==== Working data

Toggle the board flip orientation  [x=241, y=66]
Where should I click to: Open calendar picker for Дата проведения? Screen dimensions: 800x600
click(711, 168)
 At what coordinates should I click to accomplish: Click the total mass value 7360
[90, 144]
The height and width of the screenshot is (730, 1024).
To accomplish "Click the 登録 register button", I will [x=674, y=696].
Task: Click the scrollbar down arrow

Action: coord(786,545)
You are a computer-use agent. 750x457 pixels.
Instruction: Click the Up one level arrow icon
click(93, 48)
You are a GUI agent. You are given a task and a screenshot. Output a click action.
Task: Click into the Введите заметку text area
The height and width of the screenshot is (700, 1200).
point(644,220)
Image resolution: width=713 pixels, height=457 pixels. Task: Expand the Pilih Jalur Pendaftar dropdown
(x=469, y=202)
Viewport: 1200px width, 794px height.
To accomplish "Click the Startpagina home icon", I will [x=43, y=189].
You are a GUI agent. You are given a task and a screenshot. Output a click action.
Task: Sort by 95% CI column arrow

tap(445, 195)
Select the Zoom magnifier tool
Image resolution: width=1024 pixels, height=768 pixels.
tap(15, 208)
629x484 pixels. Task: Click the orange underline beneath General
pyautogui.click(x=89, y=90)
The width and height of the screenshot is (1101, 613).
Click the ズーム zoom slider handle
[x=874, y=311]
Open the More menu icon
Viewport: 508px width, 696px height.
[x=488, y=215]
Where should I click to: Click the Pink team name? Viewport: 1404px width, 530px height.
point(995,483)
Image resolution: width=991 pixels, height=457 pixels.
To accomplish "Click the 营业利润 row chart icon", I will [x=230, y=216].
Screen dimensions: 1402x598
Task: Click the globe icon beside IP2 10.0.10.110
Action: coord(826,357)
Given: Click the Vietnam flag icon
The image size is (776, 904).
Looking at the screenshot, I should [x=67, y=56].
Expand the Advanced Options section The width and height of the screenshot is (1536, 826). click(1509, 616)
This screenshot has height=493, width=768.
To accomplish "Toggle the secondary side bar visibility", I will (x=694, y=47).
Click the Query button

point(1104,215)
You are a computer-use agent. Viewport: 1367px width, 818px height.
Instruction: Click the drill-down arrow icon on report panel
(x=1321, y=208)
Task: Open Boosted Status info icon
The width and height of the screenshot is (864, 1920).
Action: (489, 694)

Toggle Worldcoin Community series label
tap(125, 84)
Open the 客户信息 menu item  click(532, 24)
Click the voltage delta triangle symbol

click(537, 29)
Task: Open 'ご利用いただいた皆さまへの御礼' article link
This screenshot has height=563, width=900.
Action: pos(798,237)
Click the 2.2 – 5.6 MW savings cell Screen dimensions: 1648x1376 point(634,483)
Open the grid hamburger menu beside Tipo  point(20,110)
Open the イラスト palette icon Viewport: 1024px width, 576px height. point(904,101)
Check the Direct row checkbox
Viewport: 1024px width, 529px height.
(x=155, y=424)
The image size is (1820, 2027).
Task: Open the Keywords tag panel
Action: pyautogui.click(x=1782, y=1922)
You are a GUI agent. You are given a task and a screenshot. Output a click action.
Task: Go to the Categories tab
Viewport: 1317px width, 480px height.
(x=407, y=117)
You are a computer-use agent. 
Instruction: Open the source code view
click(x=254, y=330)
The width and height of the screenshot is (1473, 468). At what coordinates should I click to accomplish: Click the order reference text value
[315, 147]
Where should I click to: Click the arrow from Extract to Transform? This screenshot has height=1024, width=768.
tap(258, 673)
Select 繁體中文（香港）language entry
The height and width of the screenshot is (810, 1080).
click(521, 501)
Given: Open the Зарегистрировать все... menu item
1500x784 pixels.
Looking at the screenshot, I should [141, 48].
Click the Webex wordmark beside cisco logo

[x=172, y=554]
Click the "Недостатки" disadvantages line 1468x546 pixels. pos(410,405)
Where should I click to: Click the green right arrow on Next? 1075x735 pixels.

========

What you have to do. Quote, word for word, every line from the top of the entries through the line that holds "The height and width of the screenshot is (730, 1024).".

Exercise result.
Toggle the board flip orientation  [x=241, y=66]
Where should I click to: Open calendar picker for Дата проведения? Screen dimensions: 800x600
click(711, 168)
 At what coordinates should I click to accomplish: Click the total mass value 7360
[90, 144]
The height and width of the screenshot is (730, 1024).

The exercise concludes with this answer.